On the other hand, Giancarlo is also an attorney at Willkie Farr & Gallagher, where he has a number of clients in the cryptocurrency industry, including Ripple.
Preston Byrne, a partner at the law firm Anderson Kill, highlighted Giancarlo’s conflict on Twitter: “The only problem is he’s no longer a regulator. In fact, he’s on the payroll of Ripple, the largest single owner of XRP, whose co-founders actually created the cryptocurrency.”

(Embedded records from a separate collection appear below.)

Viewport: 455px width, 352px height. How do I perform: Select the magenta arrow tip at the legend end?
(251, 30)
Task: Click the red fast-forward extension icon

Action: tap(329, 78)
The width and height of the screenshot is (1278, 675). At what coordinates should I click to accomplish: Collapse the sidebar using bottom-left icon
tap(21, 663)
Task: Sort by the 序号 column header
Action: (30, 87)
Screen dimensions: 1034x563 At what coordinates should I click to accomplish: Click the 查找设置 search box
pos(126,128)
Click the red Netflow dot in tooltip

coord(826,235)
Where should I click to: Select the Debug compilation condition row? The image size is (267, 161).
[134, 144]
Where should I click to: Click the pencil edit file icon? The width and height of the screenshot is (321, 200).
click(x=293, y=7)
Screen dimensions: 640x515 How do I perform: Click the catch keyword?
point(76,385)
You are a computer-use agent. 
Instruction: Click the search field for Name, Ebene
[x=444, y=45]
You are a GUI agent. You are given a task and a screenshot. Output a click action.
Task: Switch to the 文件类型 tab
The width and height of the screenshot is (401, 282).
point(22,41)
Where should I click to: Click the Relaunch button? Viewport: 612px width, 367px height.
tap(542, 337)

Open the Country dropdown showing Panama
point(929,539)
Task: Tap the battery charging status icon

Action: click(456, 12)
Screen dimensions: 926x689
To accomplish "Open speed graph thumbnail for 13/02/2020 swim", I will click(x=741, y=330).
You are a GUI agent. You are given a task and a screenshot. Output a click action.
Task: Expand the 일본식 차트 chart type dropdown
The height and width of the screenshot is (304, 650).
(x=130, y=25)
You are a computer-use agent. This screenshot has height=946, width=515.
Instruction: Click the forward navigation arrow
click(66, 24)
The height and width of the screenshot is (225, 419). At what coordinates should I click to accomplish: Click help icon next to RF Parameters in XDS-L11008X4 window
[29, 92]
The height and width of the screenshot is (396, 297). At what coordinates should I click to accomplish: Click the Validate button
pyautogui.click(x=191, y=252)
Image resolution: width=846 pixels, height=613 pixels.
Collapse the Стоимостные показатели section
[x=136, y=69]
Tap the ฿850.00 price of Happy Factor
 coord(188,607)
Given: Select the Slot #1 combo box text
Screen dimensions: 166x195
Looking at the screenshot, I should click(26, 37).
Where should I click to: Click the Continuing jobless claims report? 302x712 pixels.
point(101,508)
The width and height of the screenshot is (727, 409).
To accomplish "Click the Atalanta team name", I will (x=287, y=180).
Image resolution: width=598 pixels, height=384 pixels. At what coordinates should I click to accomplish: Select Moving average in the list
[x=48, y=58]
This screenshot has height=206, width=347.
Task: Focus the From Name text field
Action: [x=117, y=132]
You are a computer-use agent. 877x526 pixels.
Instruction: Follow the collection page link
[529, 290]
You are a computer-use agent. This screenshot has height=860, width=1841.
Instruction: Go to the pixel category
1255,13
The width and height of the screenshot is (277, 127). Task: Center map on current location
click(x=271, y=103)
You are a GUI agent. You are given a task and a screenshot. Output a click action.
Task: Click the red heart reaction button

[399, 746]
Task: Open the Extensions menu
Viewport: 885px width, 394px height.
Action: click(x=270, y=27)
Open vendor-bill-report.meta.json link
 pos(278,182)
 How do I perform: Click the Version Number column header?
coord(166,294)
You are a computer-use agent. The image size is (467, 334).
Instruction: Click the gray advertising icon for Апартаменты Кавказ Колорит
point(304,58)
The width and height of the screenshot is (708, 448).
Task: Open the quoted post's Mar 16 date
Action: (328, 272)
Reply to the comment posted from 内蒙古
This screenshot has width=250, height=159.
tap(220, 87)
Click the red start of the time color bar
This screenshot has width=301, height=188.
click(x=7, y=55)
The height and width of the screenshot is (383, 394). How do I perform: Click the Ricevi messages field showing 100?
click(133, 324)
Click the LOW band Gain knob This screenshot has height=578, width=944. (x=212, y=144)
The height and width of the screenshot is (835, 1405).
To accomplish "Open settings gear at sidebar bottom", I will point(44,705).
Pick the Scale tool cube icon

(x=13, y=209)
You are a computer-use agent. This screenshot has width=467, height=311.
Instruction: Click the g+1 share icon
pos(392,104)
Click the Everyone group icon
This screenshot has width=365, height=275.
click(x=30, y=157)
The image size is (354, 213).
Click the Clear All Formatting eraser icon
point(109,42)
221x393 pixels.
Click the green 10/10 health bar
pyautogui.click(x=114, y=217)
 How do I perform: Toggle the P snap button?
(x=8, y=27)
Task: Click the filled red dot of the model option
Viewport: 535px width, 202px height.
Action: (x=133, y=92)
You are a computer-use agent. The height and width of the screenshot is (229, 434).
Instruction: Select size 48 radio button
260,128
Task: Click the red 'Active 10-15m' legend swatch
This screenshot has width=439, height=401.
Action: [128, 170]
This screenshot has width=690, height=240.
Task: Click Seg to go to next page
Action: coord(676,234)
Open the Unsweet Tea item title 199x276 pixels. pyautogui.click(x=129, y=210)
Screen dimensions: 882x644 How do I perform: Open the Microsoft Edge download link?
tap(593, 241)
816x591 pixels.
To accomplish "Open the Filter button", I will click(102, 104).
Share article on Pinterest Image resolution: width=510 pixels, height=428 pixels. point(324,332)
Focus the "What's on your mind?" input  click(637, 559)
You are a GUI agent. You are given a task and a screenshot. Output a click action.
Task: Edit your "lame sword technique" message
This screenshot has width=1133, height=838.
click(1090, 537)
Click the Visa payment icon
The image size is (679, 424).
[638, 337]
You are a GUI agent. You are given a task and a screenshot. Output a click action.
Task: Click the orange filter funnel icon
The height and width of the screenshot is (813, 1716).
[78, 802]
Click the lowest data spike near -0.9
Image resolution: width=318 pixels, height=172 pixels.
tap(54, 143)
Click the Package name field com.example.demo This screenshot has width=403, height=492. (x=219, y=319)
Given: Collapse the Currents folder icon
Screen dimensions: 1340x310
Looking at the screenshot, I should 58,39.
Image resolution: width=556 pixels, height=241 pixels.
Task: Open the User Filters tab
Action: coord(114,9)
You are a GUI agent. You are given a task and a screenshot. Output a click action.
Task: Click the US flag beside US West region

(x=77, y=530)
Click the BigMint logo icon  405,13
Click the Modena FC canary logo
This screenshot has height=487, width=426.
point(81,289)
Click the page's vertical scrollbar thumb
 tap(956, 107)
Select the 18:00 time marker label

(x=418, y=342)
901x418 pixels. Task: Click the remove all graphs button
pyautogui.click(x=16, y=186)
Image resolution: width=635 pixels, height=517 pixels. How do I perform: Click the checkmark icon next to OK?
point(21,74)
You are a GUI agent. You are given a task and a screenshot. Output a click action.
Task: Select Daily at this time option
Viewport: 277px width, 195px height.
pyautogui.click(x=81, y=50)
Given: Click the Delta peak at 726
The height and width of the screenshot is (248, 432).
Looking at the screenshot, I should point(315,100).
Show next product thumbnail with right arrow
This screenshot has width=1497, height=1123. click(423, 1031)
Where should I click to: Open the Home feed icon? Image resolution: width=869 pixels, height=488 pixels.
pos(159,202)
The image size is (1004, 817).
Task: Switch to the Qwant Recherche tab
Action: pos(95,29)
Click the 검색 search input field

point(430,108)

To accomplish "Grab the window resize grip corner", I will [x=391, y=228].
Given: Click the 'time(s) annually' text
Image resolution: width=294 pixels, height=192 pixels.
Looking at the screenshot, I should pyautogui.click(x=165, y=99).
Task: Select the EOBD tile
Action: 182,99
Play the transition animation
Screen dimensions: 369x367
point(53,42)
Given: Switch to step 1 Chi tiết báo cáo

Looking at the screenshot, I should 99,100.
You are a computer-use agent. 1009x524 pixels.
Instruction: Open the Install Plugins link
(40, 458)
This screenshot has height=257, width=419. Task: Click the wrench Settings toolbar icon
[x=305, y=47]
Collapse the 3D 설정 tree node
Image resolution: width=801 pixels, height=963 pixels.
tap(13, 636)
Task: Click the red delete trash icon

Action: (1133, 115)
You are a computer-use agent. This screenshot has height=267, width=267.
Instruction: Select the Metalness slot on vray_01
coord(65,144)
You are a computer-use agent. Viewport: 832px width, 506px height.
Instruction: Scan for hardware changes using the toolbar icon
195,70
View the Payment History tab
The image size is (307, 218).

Howey: XRP is not a security
The argument over whether XRP—and almost every token issued via ICO or its variants—is a security boils down to one four-part question, called the Howey test. Based on a Supreme Court decision, Howey is the benchmark the Securities and Exchange Commission (SEC) uses to determine if something offered for sale is a security that falls under its jurisdiction.
The Howey test has four prongs that must all be met for a sale to be considered a security: When “a person (1) invests his money in a (2) common enterprise and is led to (3) expect profits solely from the (4) efforts of the promoter or a third party” they are purchasing an “investment contract”—a security.
In the column that ran in the International Financial Law review on June 17, “Cryptocurrencies and U.S. Securities Laws: Beyond Bitcoin and Ether,” Giancarlo and his law partner and co-author, Conrad Bahlke, went through the pro-Ripple case one at a time:
On the investment in a common enterprise front, Giancarlo and Bahlke argue that the vast majority of XRP holders have no involvement with Ripple, which only contracts with banks and money transmitters like MoneyGram to make sending funds between different countries and currencies nearly instantaneous and extremely cheap compared to the current interbank settlement method.
And while non-Ripple XRP holders are investing money, they are not investing with Ripple, the argument goes. “The mere fact that an individual holds XRP does not create any relationship, rights or privileges with respect to Ripple any more than owning ether would create a contract with the Ethereum Foundation, the organization that oversees the Ethereum architecture,” according to the pair.
That said, if Ripple is successful the value of XRP should go up for everyone. And with more than 55 billion of the total existing 100 billion XRP in Ripple’s hands, it is the 800-pound gorilla in the XRP room.
Where it gets muddier is that several Ripple co-founders created the company behind XRP’s blockchain, which minted all 100 billion tokens in the genesis block. They then gave a huge chunk to Ripple, which they also owned.
It’s worth noting that While Ripple controls more than half of all XRP, the now-decentralized blockchain requires an 80% supermajority to reverse transactions, so Ripple cannot commit a 51% attack on XRP, according to Giancarlo and Bahlke. That said, it can certainly veto changes.
As far as having a reasonable expectation of profit from the efforts of Ripple, Giancarlo and Bahlke argued that “Ripple has repeatedly emphasized the functionality of XRP as a liquidity tool and a settlement mechanism,” not an investment.
“The fact that certain parties may acquire XRP with the hope that it may appreciate in value” gives them different interests than Ripple, they added.